The fat in caviar is particularly valuable. A single ounce delivers 800 mg of EPA and 1,080 mg of DHA, two omega-3 fatty acids that support heart and brain health. That one serving alone exceeds the daily recommended intake for omega-3s. Sturgeon caviar also has a slightly higher total fat percentage (around 14.5 to 15%) compared to salmon roe (10 to 13%), making sturgeon the marginally better option if you’re trying to keep your fat ratio high.
The Sodium Bonus
Caviar is salt-cured, which means it’s naturally high in sodium: about 425 mg per ounce. On a standard diet, that might feel like a lot. On keto, it’s actually useful. When you cut carbs, your body excretes more sodium through urine, which is why many people on keto experience headaches, fatigue, or muscle cramps in the first week or two. Salty foods like caviar help replenish those lost electrolytes without adding carbs.
That said, if you’re watching sodium for blood pressure reasons, keep your portions moderate. One ounce is a typical serving, and going much beyond that adds up quickly.
What to Serve It With
The caviar itself won’t knock you out of ketosis, but the traditional pairings might. Blinis (small pancakes) and toast points are the classic vehicles, and both are high in carbs. Swap those out for options that keep your meal firmly in keto territory.
- Soft-boiled eggs or deviled eggs: A natural pairing that adds fat and protein. Topping deviled eggs with a spoonful of caviar is one of the easiest keto appetizers you can make.
- Cucumber rounds: Crisp, refreshing, and essentially zero-carb. They provide a clean base that lets the caviar flavor come through.

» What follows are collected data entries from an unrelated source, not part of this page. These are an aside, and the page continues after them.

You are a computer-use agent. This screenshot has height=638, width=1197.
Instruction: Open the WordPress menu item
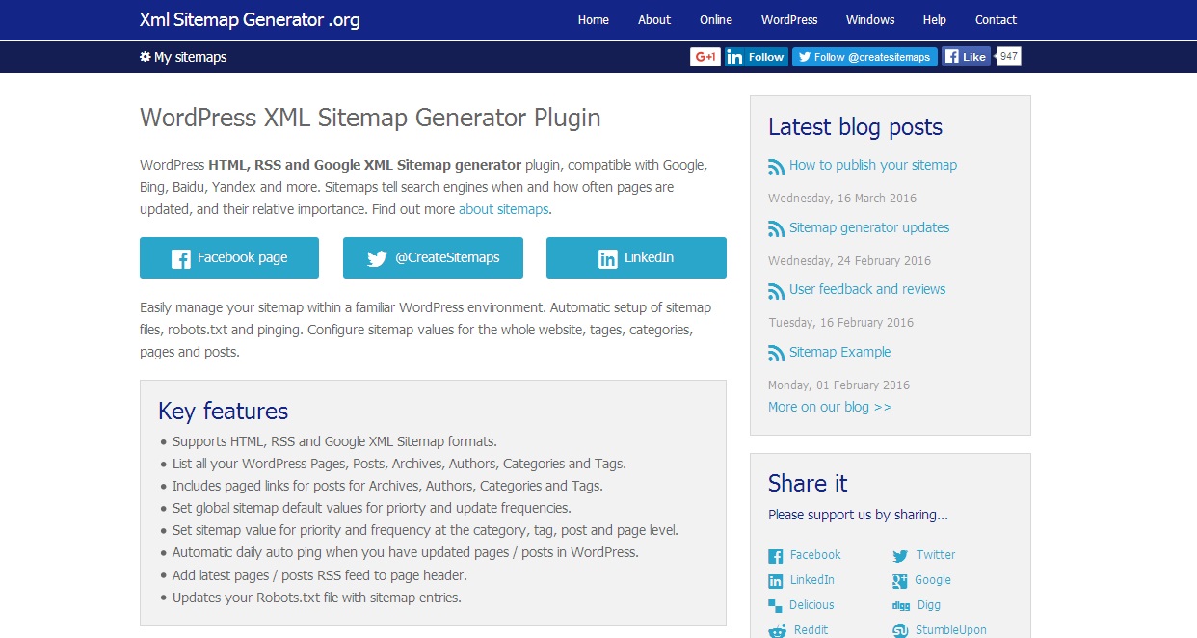coord(788,19)
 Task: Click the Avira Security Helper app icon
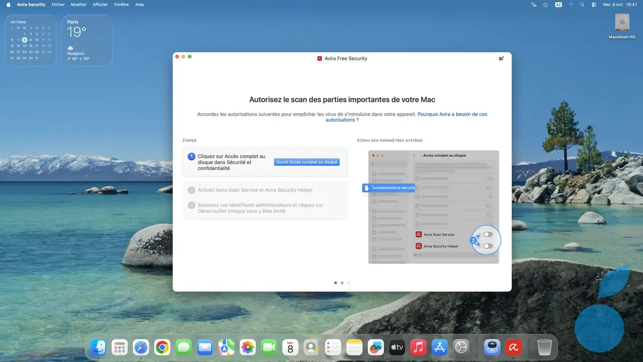pos(418,246)
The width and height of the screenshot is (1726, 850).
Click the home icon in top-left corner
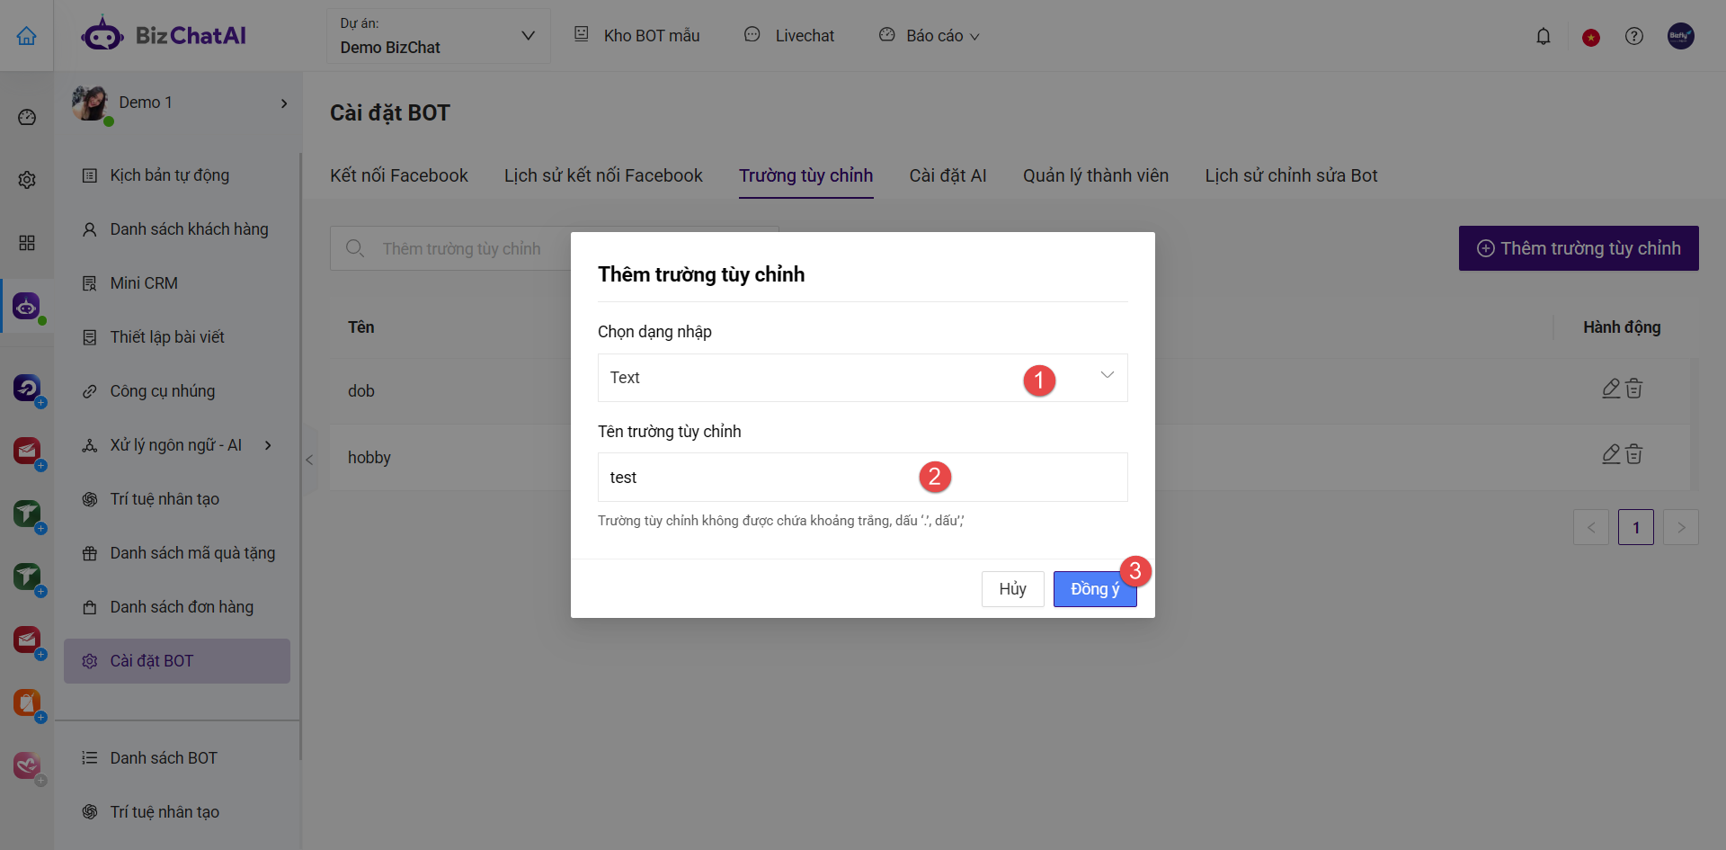click(27, 36)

- Avocado slices: High in healthy fats and fiber, avocado complements the briny richness of caviar.
- Crème fraîche or cultured butter: Both are high-fat dairy options that pair traditionally with caviar and add no meaningful carbs.
- Almond flour crackers or cauliflower blinis: If you want something closer to the traditional cracker experience, these swap wheat flour for low-carb alternatives.
Sturgeon vs. Salmon Roe
Both sturgeon caviar and salmon roe (sometimes labeled ikura) are keto-compatible, with similarly minimal carb counts. The main difference is fat content. Sturgeon caviar runs about 14.5 to 15% total fat, while salmon roe sits lower at 10 to 13%. Salmon roe tends to come in larger, poppable beads with a milder flavor, while sturgeon caviar has smaller, more delicate eggs and a more complex, buttery taste. From a keto perspective, either works. Sturgeon gives you slightly more fat per bite.

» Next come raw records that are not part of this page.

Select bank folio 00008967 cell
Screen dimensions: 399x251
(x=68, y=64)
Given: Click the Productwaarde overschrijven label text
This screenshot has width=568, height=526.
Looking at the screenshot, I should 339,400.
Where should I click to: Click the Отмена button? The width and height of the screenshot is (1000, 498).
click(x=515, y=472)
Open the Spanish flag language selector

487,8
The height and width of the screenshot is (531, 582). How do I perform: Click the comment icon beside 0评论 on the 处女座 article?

Price is the more practical difference. True sturgeon caviar can cost anywhere from $50 to several hundred dollars per ounce, while salmon roe typically runs $5 to $15 per ounce. If you’re looking for a regular keto-friendly addition rather than an occasional indulgence, salmon roe delivers similar nutritional benefits at a fraction of the cost.
How Much Caviar Fits a Keto Day
Because caviar has so few carbs, portion size is limited more by your wallet than your macros. Two ounces would give you roughly 2 grams of carbs, 14 grams of fat, and 14 grams of protein, which slots easily into a keto meal plan. You’d also get a full day’s worth of omega-3s and a solid dose of sodium, vitamin B12, and selenium.

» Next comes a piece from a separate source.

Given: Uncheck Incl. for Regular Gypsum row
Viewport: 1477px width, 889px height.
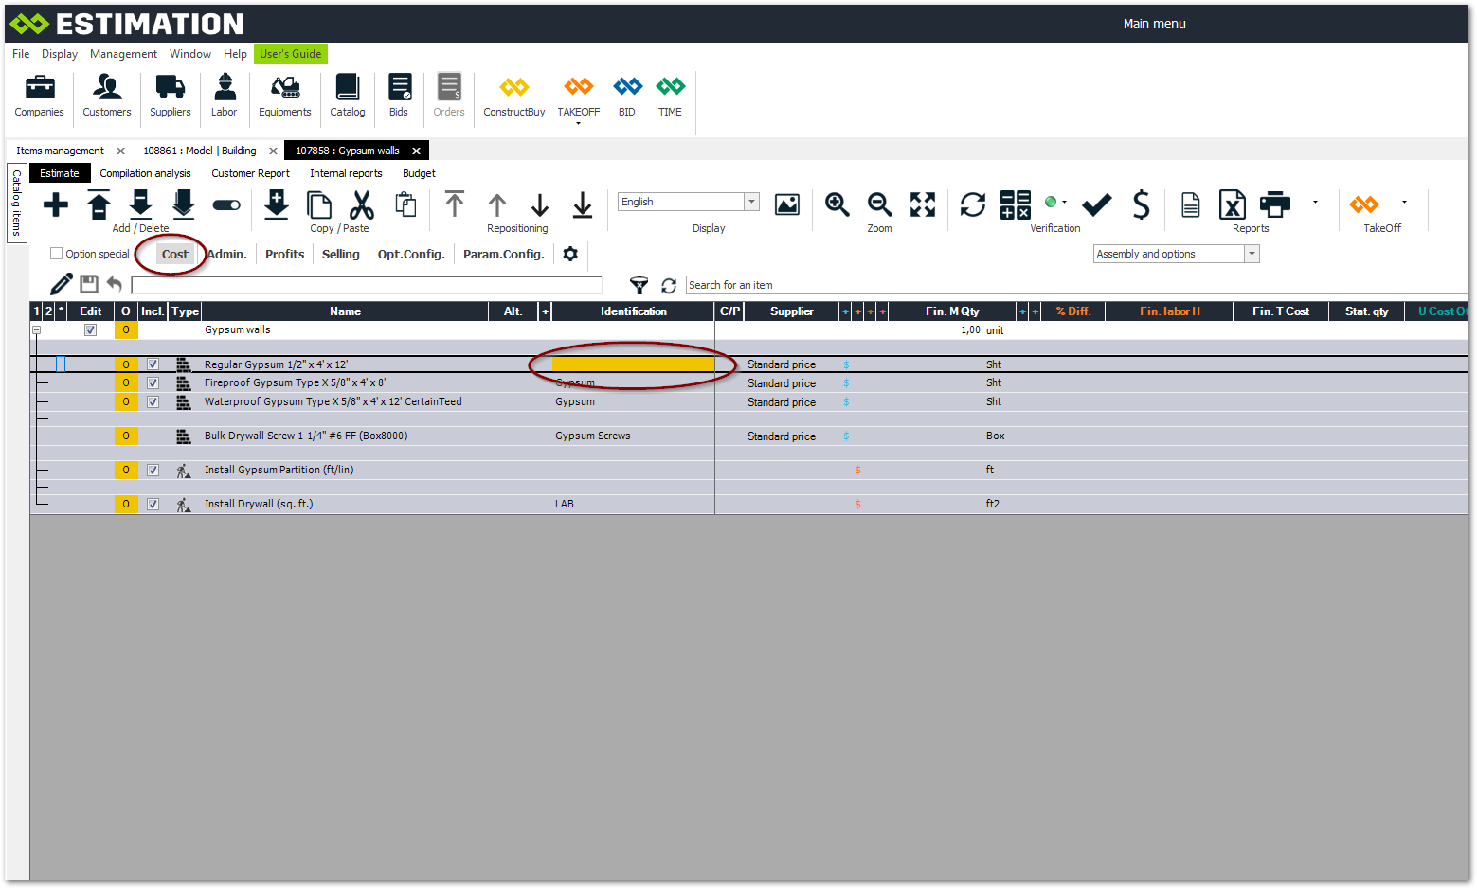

The only real concern with larger portions is sodium intake. At 425 mg per ounce, eating three or four ounces in a sitting puts you above 1,200 mg of sodium from caviar alone. For most people on keto, that extra sodium is welcome. If you have specific dietary restrictions around salt, just keep it to an ounce or two and you’ll stay well within safe limits while enjoying one of the most nutrient-dense, genuinely zero-carb foods available.